Click-target data:
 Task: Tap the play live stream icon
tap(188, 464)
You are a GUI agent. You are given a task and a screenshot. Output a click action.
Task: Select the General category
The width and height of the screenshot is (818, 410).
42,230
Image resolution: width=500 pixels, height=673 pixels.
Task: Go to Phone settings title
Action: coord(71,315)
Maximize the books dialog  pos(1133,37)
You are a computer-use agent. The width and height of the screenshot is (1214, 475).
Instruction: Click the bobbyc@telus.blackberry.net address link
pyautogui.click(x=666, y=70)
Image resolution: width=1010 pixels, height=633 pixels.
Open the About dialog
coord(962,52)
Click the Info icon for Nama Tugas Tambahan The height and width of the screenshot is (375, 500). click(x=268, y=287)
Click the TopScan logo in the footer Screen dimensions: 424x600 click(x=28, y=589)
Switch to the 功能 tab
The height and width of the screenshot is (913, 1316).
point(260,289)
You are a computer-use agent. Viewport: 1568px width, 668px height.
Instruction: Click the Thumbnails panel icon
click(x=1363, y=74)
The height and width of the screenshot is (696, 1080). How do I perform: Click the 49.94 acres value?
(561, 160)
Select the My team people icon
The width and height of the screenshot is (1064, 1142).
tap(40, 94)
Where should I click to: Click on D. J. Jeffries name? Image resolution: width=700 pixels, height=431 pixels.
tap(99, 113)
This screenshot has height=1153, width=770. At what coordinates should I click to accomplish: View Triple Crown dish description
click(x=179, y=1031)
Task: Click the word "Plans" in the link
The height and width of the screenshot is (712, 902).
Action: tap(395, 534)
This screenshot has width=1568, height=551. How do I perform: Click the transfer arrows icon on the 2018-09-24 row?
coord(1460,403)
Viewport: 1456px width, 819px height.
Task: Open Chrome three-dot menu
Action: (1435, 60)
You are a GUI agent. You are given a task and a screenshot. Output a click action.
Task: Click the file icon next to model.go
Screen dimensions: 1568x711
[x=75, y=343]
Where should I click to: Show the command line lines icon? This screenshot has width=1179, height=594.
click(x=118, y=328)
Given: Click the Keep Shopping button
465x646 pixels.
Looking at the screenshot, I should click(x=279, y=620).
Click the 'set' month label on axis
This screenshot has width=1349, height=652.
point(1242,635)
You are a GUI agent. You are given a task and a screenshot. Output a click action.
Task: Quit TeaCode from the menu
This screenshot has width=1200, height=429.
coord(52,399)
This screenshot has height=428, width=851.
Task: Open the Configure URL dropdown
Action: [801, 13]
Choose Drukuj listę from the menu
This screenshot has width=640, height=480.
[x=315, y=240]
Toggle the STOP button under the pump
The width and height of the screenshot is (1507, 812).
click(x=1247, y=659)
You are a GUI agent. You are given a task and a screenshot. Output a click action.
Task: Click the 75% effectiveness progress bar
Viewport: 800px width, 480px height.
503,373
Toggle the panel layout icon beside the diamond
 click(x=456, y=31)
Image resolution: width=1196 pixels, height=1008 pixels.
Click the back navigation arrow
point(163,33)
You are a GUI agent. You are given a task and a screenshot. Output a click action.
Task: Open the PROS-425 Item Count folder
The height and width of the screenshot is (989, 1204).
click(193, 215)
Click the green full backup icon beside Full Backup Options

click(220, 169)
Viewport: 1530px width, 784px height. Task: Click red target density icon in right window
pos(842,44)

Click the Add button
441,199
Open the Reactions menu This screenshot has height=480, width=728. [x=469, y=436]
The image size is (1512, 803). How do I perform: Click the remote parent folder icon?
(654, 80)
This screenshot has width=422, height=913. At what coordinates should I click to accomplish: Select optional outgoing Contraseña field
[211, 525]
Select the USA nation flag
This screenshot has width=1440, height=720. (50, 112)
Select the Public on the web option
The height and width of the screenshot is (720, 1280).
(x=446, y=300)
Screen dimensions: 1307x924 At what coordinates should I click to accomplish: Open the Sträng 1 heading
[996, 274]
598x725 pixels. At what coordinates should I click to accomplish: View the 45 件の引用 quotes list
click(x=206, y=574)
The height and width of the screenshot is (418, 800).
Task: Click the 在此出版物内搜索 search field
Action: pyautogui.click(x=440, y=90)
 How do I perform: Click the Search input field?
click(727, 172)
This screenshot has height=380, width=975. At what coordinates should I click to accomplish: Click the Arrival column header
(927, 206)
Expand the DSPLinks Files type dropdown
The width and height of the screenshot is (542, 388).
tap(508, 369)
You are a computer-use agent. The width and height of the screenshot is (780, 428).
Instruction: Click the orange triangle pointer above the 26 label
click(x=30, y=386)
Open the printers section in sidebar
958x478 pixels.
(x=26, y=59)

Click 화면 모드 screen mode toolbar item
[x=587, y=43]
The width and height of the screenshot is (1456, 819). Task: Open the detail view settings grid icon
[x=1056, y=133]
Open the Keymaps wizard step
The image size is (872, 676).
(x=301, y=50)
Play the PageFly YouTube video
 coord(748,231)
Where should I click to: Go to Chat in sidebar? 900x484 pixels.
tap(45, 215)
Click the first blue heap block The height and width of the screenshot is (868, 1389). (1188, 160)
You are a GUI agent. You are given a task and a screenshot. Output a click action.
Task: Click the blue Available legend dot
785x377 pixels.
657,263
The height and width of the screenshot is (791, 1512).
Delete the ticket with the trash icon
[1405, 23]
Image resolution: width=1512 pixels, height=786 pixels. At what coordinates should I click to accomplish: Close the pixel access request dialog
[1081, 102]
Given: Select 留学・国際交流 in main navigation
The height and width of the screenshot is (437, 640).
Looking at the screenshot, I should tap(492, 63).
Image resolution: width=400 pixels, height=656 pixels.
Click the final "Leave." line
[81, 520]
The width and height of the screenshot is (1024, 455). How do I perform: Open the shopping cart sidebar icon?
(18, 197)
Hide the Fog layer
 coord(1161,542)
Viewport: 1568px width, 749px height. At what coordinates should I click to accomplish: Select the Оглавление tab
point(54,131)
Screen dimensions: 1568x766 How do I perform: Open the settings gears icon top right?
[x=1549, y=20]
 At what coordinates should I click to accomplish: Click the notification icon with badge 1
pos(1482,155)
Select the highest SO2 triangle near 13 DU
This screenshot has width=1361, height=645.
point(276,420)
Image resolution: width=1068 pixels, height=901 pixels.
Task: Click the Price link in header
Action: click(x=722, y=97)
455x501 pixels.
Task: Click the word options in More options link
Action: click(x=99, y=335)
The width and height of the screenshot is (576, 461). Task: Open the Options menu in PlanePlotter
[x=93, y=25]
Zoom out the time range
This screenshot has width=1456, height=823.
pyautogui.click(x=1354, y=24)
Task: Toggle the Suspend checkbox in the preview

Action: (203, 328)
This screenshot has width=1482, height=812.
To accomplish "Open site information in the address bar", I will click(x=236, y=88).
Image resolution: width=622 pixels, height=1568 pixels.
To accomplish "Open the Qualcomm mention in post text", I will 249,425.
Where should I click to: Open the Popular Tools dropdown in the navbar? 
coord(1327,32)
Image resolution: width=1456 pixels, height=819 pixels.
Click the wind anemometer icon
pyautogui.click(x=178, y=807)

What to do:
Please rewrite the lines above, swapping "Where should I click to" for "Where do I click to" wherever it occurs and leaving everything else unchanged.

Result for this exercise:
 Task: Tap the play live stream icon
tap(188, 464)
You are a GUI agent. You are given a task and a screenshot. Output a click action.
Task: Select the General category
The width and height of the screenshot is (818, 410).
42,230
Image resolution: width=500 pixels, height=673 pixels.
Task: Go to Phone settings title
Action: coord(71,315)
Maximize the books dialog  pos(1133,37)
You are a computer-use agent. The width and height of the screenshot is (1214, 475).
Instruction: Click the bobbyc@telus.blackberry.net address link
pyautogui.click(x=666, y=70)
Image resolution: width=1010 pixels, height=633 pixels.
Open the About dialog
coord(962,52)
Click the Info icon for Nama Tugas Tambahan The height and width of the screenshot is (375, 500). click(x=268, y=287)
Click the TopScan logo in the footer Screen dimensions: 424x600 click(x=28, y=589)
Switch to the 功能 tab
The height and width of the screenshot is (913, 1316).
point(260,289)
You are a computer-use agent. Viewport: 1568px width, 668px height.
Instruction: Click the Thumbnails panel icon
click(x=1363, y=74)
The height and width of the screenshot is (696, 1080). How do I perform: Click the 49.94 acres value?
(561, 160)
Select the My team people icon
The width and height of the screenshot is (1064, 1142).
tap(40, 94)
Where do I click to: Click on D. J. Jeffries name? Image resolution: width=700 pixels, height=431 pixels.
tap(99, 113)
This screenshot has height=1153, width=770. At what coordinates should I click to accomplish: View Triple Crown dish description
click(x=179, y=1031)
Task: Click the word "Plans" in the link
The height and width of the screenshot is (712, 902).
Action: tap(395, 534)
This screenshot has width=1568, height=551. How do I perform: Click the transfer arrows icon on the 2018-09-24 row?
coord(1460,403)
Viewport: 1456px width, 819px height.
Task: Open Chrome three-dot menu
Action: (1435, 60)
You are a GUI agent. You are given a task and a screenshot. Output a click action.
Task: Click the file icon next to model.go
Screen dimensions: 1568x711
[x=75, y=343]
Where do I click to: Show the command line lines icon? This screenshot has width=1179, height=594.
click(x=118, y=328)
Given: Click the Keep Shopping button
465x646 pixels.
Looking at the screenshot, I should click(x=279, y=620).
Click the 'set' month label on axis
This screenshot has width=1349, height=652.
point(1242,635)
You are a GUI agent. You are given a task and a screenshot. Output a click action.
Task: Quit TeaCode from the menu
This screenshot has width=1200, height=429.
coord(52,399)
This screenshot has height=428, width=851.
Task: Open the Configure URL dropdown
Action: [801, 13]
Choose Drukuj listę from the menu
This screenshot has width=640, height=480.
[x=315, y=240]
Toggle the STOP button under the pump
The width and height of the screenshot is (1507, 812).
click(x=1247, y=659)
You are a GUI agent. You are given a task and a screenshot. Output a click action.
Task: Click the 75% effectiveness progress bar
Viewport: 800px width, 480px height.
503,373
Toggle the panel layout icon beside the diamond
 click(x=456, y=31)
Image resolution: width=1196 pixels, height=1008 pixels.
Click the back navigation arrow
point(163,33)
You are a GUI agent. You are given a task and a screenshot. Output a click action.
Task: Open the PROS-425 Item Count folder
The height and width of the screenshot is (989, 1204).
click(193, 215)
Click the green full backup icon beside Full Backup Options

click(220, 169)
Viewport: 1530px width, 784px height. Task: Click red target density icon in right window
pos(842,44)

Click the Add button
441,199
Open the Reactions menu This screenshot has height=480, width=728. [x=469, y=436]
The image size is (1512, 803). How do I perform: Click the remote parent folder icon?
(654, 80)
This screenshot has width=422, height=913. At what coordinates should I click to accomplish: Select optional outgoing Contraseña field
[211, 525]
Select the USA nation flag
This screenshot has width=1440, height=720. (50, 112)
Select the Public on the web option
The height and width of the screenshot is (720, 1280).
(x=446, y=300)
Screen dimensions: 1307x924 At what coordinates should I click to accomplish: Open the Sträng 1 heading
[996, 274]
598x725 pixels. At what coordinates should I click to accomplish: View the 45 件の引用 quotes list
click(x=206, y=574)
The height and width of the screenshot is (418, 800).
Task: Click the 在此出版物内搜索 search field
Action: pyautogui.click(x=440, y=90)
 How do I perform: Click the Search input field?
click(727, 172)
This screenshot has height=380, width=975. At what coordinates should I click to accomplish: Click the Arrival column header
(927, 206)
Expand the DSPLinks Files type dropdown
The width and height of the screenshot is (542, 388).
tap(508, 369)
You are a computer-use agent. The width and height of the screenshot is (780, 428).
Instruction: Click the orange triangle pointer above the 26 label
click(x=30, y=386)
Open the printers section in sidebar
958x478 pixels.
(x=26, y=59)

Click 화면 모드 screen mode toolbar item
[x=587, y=43]
The width and height of the screenshot is (1456, 819). Task: Open the detail view settings grid icon
[x=1056, y=133]
Open the Keymaps wizard step
The image size is (872, 676).
(x=301, y=50)
Play the PageFly YouTube video
 coord(748,231)
Where do I click to: Go to Chat in sidebar? 900x484 pixels.
tap(45, 215)
Click the first blue heap block The height and width of the screenshot is (868, 1389). (1188, 160)
You are a GUI agent. You are given a task and a screenshot. Output a click action.
Task: Click the blue Available legend dot
785x377 pixels.
657,263
The height and width of the screenshot is (791, 1512).
Delete the ticket with the trash icon
[1405, 23]
Image resolution: width=1512 pixels, height=786 pixels. At what coordinates should I click to accomplish: Close the pixel access request dialog
[1081, 102]
Given: Select 留学・国際交流 in main navigation
The height and width of the screenshot is (437, 640).
Looking at the screenshot, I should tap(492, 63).
Image resolution: width=400 pixels, height=656 pixels.
Click the final "Leave." line
[81, 520]
The width and height of the screenshot is (1024, 455). How do I perform: Open the shopping cart sidebar icon?
(18, 197)
Hide the Fog layer
 coord(1161,542)
Viewport: 1568px width, 749px height. At what coordinates should I click to accomplish: Select the Оглавление tab
point(54,131)
Screen dimensions: 1568x766 How do I perform: Open the settings gears icon top right?
[x=1549, y=20]
 At what coordinates should I click to accomplish: Click the notification icon with badge 1
pos(1482,155)
Select the highest SO2 triangle near 13 DU
This screenshot has width=1361, height=645.
point(276,420)
Image resolution: width=1068 pixels, height=901 pixels.
Task: Click the Price link in header
Action: click(x=722, y=97)
455x501 pixels.
Task: Click the word options in More options link
Action: click(x=99, y=335)
The width and height of the screenshot is (576, 461). Task: Open the Options menu in PlanePlotter
[x=93, y=25]
Zoom out the time range
This screenshot has width=1456, height=823.
pyautogui.click(x=1354, y=24)
Task: Toggle the Suspend checkbox in the preview

Action: (203, 328)
This screenshot has width=1482, height=812.
To accomplish "Open site information in the address bar", I will click(x=236, y=88).
Image resolution: width=622 pixels, height=1568 pixels.
To accomplish "Open the Qualcomm mention in post text", I will 249,425.
Where do I click to: Open the Popular Tools dropdown in the navbar? 
coord(1327,32)
Image resolution: width=1456 pixels, height=819 pixels.
Click the wind anemometer icon
pyautogui.click(x=178, y=807)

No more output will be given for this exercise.